- Origin: Indo-American
- Genres: Jazz, Classical music
- Website: charusuri.com

= Charu Suri =

First Jazz Indian American Composer

Charu Suri is an Indo-American jazz composer and pianist known for her style of blending Indian ragas with jazz. At the 2026 Grammy Awards, she received a nomination for the album Shayan in the Best Contemporary Instrumental Album category.
Shayan has 6 Album Producers: Charu Suri, Margee Minier Tubbs, Siddhant Bhatia, Devan Ekambaram, Tess Remy-Schumacher, Raniero Palm along with numerous featured guest artists among them: acclaimed multi-instrumentalist, Premik Russell Tubbs (Flute), Jim “Kimo” West – Grammy® Winner (Guitar), Raniero Palm & the Venezuela String Recording Ensemble – Grammy® Winner (Strings), Ron Korb – Grammy® Winner (Flute) Max ZT – Grammy® Nominee (Dulcimer), Tess Remy-Schumacher (Cello), Anita Lerche (Vocals), Ravichandra Kulur (Flute), Siyer (Vocals), Haruna Fukazawa (Flute), Philip Vaiman (Violin), Mary Dawood Catlin (Vocals), Peter Sterling (Harp), Ramya Shankar (Ukulele).

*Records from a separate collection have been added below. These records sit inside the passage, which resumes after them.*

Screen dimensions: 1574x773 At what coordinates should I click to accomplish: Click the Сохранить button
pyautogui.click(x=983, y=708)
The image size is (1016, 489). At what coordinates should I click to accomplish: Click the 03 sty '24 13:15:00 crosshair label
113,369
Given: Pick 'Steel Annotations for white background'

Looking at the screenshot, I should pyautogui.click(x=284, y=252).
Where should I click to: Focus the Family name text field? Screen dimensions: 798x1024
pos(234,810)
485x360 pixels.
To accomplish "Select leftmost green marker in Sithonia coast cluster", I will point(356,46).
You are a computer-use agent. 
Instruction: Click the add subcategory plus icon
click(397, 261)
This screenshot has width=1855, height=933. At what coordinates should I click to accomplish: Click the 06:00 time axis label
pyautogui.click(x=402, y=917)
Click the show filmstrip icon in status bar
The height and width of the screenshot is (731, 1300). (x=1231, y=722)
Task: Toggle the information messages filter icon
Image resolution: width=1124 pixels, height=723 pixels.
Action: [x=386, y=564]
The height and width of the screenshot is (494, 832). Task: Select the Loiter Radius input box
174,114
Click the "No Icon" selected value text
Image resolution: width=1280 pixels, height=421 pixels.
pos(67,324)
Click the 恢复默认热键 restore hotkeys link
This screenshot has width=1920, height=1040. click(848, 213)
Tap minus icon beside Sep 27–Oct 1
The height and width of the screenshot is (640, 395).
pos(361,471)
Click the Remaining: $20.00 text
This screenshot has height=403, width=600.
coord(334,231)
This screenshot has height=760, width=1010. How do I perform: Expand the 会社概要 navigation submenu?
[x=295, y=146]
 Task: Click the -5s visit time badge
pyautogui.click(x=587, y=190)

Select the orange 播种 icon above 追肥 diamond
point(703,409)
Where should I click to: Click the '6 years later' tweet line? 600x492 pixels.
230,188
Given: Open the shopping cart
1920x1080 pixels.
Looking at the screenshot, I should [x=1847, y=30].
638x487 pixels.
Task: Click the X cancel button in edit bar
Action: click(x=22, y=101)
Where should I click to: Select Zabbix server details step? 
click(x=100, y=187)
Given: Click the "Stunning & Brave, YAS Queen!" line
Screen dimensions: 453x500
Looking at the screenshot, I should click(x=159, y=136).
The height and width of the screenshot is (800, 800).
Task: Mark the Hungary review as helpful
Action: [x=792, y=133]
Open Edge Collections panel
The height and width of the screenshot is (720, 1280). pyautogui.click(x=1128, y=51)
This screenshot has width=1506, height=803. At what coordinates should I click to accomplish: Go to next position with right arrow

In 2021, she was selected by BJ Sam, the Nigerian international singer and producer, to represent India in the first universal Christmas music project with other global music icons including Hollywood Actor Paul_Raci, Bollywood playback singer Jaspinder Narula, Ghanaian singer Diana Hopeson, and Swiss actress Christina Zurbrügg.